→ Problem statement
Copy out the data from the line containing "Task: Select the 18g capacity value" to its last line, exactly. No pictures.

[Extracted data entries]
◇ ◇ ◇
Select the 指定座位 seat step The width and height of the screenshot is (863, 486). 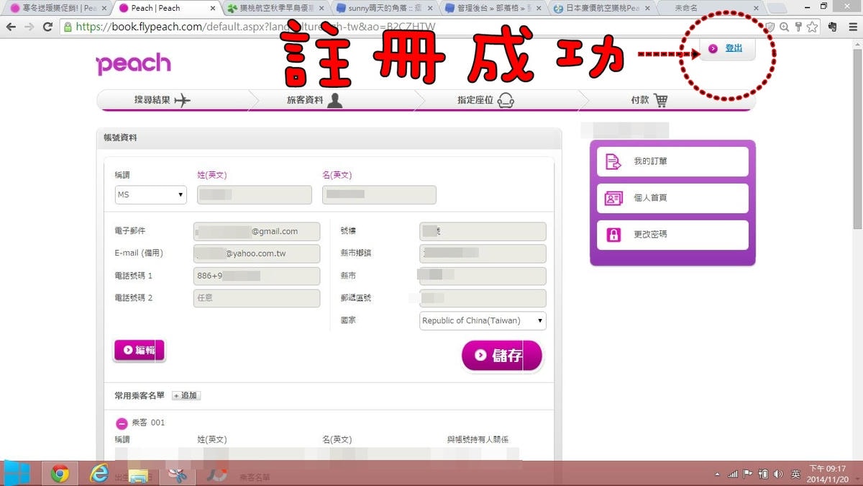pos(485,101)
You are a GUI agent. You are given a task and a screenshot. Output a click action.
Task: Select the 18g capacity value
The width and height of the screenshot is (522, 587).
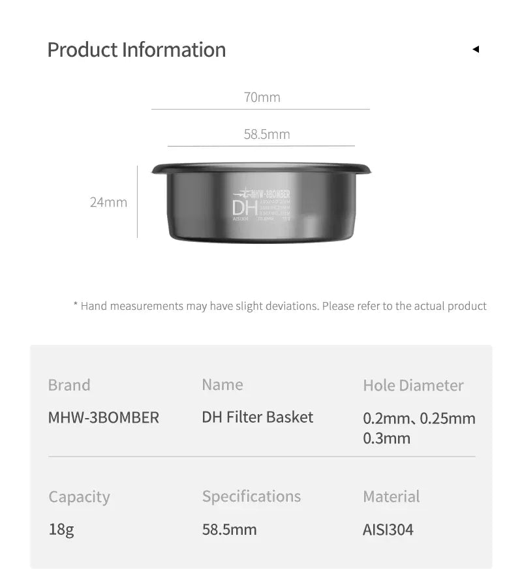[x=61, y=529]
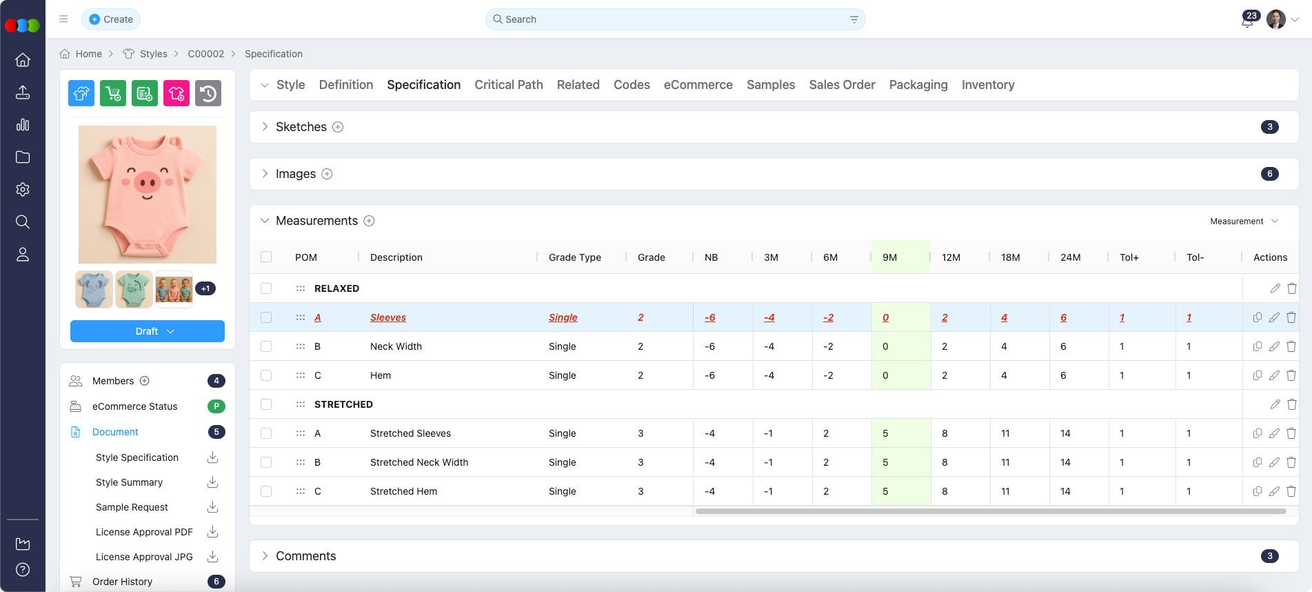Expand the Sketches section
The image size is (1312, 592).
[265, 127]
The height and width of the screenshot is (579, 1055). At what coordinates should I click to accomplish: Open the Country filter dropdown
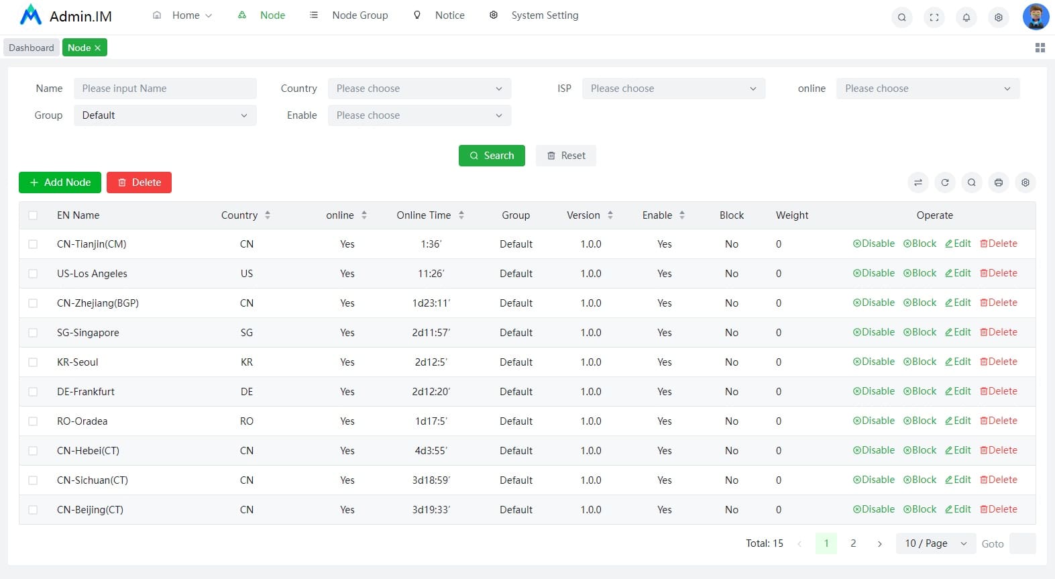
◇ ◇ ◇
→ Task answer
Task: Select the 18g capacity value
The width and height of the screenshot is (522, 587).
[x=61, y=529]
Expand the Sketches section
The image size is (1312, 592).
[265, 127]
The height and width of the screenshot is (579, 1055). At what coordinates should I click to accomplish: Open the Country filter dropdown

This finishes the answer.